Some records:

☆ ☆ ☆ ☆

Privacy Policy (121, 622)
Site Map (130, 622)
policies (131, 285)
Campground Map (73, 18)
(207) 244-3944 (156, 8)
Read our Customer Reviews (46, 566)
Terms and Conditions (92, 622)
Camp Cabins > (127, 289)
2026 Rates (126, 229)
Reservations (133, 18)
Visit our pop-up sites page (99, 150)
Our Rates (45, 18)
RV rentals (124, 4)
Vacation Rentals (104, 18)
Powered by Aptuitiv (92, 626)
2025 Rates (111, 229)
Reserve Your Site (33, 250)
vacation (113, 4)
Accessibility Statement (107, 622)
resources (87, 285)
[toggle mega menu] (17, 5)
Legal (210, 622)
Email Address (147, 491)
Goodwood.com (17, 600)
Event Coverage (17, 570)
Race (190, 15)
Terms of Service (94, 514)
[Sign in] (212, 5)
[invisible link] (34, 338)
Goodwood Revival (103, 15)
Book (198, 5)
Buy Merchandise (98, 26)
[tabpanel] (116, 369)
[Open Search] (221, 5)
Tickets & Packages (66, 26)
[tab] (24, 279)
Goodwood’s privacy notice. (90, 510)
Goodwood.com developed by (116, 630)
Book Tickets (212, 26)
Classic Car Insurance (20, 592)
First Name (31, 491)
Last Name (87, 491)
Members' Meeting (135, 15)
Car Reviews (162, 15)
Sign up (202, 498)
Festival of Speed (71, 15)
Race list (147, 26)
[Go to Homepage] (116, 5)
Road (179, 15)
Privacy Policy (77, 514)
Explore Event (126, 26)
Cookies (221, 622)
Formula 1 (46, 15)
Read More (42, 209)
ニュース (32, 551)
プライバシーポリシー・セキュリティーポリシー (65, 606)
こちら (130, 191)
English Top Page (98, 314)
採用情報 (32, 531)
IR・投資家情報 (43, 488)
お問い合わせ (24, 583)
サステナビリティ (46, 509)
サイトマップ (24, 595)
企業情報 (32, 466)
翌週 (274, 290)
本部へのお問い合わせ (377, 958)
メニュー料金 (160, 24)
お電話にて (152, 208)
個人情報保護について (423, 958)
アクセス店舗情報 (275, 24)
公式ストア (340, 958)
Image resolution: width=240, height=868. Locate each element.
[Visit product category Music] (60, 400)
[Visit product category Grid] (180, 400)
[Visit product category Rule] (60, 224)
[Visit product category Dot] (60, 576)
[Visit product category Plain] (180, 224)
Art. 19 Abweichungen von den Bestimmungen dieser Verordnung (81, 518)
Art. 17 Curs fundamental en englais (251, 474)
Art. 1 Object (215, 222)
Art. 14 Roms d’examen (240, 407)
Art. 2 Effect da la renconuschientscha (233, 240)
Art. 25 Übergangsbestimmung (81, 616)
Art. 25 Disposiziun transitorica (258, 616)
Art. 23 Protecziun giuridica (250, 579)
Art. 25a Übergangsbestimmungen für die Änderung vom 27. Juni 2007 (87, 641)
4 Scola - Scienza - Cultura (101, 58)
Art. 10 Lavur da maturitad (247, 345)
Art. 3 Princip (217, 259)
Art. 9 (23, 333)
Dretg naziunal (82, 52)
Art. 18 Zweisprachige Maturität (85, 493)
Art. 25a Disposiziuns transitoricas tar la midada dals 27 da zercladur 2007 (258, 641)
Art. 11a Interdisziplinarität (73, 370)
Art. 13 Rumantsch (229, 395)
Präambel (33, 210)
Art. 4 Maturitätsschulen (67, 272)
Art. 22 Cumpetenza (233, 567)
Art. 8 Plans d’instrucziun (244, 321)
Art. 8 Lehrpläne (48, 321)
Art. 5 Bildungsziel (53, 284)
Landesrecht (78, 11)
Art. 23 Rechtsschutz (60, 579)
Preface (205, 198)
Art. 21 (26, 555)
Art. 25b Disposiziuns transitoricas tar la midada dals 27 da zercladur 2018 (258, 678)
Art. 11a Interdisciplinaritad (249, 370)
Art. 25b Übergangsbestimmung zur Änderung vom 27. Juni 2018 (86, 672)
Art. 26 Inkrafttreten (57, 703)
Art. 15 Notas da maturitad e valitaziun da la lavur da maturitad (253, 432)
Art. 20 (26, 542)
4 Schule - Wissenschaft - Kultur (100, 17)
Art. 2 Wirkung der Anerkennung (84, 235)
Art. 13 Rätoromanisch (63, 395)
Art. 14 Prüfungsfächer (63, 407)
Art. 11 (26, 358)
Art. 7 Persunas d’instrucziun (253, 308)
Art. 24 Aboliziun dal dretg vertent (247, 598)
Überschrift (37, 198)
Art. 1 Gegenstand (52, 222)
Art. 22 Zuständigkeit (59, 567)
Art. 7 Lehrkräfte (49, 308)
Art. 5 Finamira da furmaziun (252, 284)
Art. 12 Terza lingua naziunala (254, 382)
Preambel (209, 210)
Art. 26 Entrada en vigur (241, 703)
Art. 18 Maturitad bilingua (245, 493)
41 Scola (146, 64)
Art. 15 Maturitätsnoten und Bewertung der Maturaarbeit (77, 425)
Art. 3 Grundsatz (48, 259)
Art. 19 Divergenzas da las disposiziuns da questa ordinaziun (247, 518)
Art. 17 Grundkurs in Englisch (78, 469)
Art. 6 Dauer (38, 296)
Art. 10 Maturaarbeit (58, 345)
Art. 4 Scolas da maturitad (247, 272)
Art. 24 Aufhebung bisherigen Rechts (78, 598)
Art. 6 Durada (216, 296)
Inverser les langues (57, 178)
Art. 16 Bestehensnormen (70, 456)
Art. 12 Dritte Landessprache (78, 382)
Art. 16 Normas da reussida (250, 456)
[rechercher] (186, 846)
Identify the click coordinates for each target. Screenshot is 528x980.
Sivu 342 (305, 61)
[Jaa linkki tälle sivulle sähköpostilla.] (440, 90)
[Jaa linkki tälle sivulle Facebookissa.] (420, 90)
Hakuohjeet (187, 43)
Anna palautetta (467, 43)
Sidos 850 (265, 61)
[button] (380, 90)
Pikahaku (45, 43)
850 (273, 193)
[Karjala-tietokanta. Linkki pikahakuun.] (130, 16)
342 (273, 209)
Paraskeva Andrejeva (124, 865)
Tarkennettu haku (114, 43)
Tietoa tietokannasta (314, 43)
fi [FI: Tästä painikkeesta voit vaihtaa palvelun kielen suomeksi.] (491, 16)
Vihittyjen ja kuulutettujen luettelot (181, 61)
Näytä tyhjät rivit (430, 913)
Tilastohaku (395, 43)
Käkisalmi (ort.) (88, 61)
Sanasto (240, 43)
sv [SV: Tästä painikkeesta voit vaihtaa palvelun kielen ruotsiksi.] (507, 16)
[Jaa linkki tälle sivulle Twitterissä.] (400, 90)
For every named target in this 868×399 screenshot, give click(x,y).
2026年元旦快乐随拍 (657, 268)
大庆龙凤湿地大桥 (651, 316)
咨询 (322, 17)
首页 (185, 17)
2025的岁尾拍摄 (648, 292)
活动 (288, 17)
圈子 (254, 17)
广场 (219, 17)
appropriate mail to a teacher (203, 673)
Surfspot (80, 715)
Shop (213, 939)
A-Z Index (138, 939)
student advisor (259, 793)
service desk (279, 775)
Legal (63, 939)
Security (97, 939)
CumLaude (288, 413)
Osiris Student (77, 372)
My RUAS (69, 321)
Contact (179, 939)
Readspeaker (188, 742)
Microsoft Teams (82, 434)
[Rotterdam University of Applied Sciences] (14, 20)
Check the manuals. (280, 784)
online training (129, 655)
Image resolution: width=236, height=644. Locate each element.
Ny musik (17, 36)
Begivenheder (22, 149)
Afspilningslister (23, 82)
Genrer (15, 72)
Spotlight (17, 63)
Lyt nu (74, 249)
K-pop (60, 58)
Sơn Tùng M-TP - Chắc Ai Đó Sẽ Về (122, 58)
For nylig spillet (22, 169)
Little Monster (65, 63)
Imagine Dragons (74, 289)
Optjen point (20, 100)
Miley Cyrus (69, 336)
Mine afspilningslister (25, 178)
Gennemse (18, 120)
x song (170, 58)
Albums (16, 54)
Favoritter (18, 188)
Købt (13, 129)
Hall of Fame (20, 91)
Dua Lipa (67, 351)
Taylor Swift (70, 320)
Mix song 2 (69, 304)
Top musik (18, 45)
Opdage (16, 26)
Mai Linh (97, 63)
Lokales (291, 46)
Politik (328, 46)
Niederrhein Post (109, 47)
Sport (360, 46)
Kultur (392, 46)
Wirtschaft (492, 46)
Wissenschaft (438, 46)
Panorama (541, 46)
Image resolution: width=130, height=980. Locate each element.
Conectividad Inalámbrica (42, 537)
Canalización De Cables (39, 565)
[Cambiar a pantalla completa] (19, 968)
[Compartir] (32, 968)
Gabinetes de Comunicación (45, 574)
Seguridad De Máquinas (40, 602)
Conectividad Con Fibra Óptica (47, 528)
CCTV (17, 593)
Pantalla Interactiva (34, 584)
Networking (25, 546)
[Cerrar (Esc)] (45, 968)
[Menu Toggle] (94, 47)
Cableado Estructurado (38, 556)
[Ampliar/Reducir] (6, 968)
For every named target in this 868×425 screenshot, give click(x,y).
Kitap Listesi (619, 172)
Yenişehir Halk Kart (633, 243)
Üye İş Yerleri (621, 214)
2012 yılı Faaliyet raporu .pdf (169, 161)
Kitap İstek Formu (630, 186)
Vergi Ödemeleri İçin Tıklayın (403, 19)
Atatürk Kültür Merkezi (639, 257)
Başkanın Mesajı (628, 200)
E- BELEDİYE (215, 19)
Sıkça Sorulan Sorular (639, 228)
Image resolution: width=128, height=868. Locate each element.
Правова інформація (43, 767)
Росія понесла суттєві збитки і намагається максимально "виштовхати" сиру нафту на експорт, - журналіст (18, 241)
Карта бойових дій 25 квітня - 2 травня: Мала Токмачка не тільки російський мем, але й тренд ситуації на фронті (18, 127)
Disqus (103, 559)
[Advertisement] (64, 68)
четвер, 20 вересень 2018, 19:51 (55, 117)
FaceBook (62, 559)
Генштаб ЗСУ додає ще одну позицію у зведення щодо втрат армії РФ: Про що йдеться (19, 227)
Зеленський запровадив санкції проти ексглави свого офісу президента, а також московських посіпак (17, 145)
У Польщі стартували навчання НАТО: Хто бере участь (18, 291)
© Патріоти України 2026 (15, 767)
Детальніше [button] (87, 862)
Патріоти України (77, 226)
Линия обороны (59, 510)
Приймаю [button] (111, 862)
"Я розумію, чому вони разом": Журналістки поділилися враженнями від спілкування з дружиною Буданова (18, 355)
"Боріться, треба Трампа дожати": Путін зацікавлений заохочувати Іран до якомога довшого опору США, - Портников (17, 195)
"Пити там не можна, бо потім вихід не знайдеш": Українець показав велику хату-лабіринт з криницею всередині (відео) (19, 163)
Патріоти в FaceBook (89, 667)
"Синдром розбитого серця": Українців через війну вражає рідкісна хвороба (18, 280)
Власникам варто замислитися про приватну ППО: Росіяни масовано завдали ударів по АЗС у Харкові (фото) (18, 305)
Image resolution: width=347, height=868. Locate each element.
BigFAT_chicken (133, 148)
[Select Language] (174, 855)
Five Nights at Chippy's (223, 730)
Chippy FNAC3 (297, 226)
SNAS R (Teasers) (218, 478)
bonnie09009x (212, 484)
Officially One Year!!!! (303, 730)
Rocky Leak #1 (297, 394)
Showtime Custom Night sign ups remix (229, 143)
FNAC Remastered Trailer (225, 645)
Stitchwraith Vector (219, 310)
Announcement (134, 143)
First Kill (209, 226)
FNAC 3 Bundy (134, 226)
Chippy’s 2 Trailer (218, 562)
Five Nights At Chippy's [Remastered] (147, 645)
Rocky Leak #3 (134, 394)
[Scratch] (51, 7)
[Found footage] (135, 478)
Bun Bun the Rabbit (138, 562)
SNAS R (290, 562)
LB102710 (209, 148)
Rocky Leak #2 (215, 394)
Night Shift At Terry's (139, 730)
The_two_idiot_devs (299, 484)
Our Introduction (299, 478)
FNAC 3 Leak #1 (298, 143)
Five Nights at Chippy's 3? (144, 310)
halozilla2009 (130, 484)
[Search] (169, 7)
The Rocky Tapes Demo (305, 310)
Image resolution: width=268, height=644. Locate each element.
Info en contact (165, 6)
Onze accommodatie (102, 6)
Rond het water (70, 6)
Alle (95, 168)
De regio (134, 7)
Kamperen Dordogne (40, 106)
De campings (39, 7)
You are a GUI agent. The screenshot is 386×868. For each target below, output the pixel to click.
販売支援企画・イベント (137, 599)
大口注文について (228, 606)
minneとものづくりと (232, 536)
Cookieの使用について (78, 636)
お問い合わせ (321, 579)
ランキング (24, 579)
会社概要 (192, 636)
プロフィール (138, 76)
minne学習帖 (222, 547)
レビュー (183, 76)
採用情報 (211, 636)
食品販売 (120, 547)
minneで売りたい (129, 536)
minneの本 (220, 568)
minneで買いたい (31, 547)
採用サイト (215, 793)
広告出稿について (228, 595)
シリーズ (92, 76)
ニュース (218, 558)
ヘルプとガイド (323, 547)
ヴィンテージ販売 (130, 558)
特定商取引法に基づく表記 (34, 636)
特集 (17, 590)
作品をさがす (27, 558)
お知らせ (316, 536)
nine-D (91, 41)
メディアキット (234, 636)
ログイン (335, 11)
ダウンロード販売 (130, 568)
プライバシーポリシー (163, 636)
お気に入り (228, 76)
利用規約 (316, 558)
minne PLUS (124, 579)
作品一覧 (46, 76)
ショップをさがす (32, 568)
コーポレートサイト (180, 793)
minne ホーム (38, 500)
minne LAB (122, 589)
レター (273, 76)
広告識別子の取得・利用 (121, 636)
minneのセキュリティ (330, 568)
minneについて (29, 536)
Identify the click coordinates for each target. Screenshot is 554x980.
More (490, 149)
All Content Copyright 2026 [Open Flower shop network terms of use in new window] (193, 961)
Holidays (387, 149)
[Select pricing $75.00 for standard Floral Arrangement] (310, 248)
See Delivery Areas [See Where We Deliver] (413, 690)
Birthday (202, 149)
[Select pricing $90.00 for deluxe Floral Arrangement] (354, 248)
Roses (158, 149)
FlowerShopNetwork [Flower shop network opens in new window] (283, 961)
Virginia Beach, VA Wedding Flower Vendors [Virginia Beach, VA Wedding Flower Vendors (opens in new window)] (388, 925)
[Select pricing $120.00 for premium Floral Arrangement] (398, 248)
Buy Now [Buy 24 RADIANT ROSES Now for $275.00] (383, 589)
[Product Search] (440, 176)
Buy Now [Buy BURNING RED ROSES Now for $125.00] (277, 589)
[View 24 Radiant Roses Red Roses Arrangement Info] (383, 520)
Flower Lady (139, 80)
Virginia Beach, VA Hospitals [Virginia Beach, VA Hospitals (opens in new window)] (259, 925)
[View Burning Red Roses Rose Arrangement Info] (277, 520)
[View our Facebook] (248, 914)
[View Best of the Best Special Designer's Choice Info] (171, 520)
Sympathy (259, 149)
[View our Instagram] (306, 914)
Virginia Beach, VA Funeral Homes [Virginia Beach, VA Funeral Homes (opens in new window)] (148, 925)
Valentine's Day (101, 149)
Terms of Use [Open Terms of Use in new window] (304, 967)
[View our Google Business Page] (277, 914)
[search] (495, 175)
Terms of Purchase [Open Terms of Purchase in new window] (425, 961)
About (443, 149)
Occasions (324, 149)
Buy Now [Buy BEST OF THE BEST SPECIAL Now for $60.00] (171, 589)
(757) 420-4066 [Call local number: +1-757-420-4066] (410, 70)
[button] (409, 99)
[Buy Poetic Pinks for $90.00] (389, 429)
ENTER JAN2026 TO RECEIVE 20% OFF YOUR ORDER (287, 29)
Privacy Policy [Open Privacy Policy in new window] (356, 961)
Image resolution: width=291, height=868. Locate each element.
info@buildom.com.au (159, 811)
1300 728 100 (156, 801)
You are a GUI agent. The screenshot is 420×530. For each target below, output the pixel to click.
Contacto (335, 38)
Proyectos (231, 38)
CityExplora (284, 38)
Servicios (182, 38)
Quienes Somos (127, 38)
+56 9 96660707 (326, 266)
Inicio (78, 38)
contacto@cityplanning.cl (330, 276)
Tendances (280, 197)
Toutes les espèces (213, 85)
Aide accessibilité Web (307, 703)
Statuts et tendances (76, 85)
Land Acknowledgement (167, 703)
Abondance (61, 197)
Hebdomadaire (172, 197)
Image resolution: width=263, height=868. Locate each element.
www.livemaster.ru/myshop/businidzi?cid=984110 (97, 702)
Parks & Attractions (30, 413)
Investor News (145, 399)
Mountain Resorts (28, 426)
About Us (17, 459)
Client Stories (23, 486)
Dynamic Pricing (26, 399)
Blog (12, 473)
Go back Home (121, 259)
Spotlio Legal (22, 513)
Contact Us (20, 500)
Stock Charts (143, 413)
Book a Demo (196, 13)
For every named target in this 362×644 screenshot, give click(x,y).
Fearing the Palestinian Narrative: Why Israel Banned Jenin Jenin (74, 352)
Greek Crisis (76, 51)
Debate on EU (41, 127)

☆ ☆ ☆ ☆

Given request = Turn the entries above into a Markdown table, covering everything from the first line down to the line containing "Sign up (202, 498)", both included. Use the columns "Row" and "Entry line", and leave out any blank lines.

Final result =
| Row | Entry line |
|---|---|
| 1 | Privacy Policy (121, 622) |
| 2 | Site Map (130, 622) |
| 3 | policies (131, 285) |
| 4 | Campground Map (73, 18) |
| 5 | (207) 244-3944 (156, 8) |
| 6 | Read our Customer Reviews (46, 566) |
| 7 | Terms and Conditions (92, 622) |
| 8 | Camp Cabins > (127, 289) |
| 9 | 2026 Rates (126, 229) |
| 10 | Reservations (133, 18) |
| 11 | Visit our pop-up sites page (99, 150) |
| 12 | Our Rates (45, 18) |
| 13 | RV rentals (124, 4) |
| 14 | Vacation Rentals (104, 18) |
| 15 | Powered by Aptuitiv (92, 626) |
| 16 | 2025 Rates (111, 229) |
| 17 | Reserve Your Site (33, 250) |
| 18 | vacation (113, 4) |
| 19 | Accessibility Statement (107, 622) |
| 20 | resources (87, 285) |
| 21 | [toggle mega menu] (17, 5) |
| 22 | Legal (210, 622) |
| 23 | Email Address (147, 491) |
| 24 | Goodwood.com (17, 600) |
| 25 | Event Coverage (17, 570) |
| 26 | Race (190, 15) |
| 27 | Terms of Service (94, 514) |
| 28 | [Sign in] (212, 5) |
| 29 | [invisible link] (34, 338) |
| 30 | Goodwood Revival (103, 15) |
| 31 | Book (198, 5) |
| 32 | Buy Merchandise (98, 26) |
| 33 | [tabpanel] (116, 369) |
| 34 | [Open Search] (221, 5) |
| 35 | Tickets & Packages (66, 26) |
| 36 | [tab] (24, 279) |
| 37 | Goodwood’s privacy notice. (90, 510) |
| 38 | Goodwood.com developed by (116, 630) |
| 39 | Book Tickets (212, 26) |
| 40 | Classic Car Insurance (20, 592) |
| 41 | First Name (31, 491) |
| 42 | Last Name (87, 491) |
| 43 | Members' Meeting (135, 15) |
| 44 | Car Reviews (162, 15) |
| 45 | Sign up (202, 498) |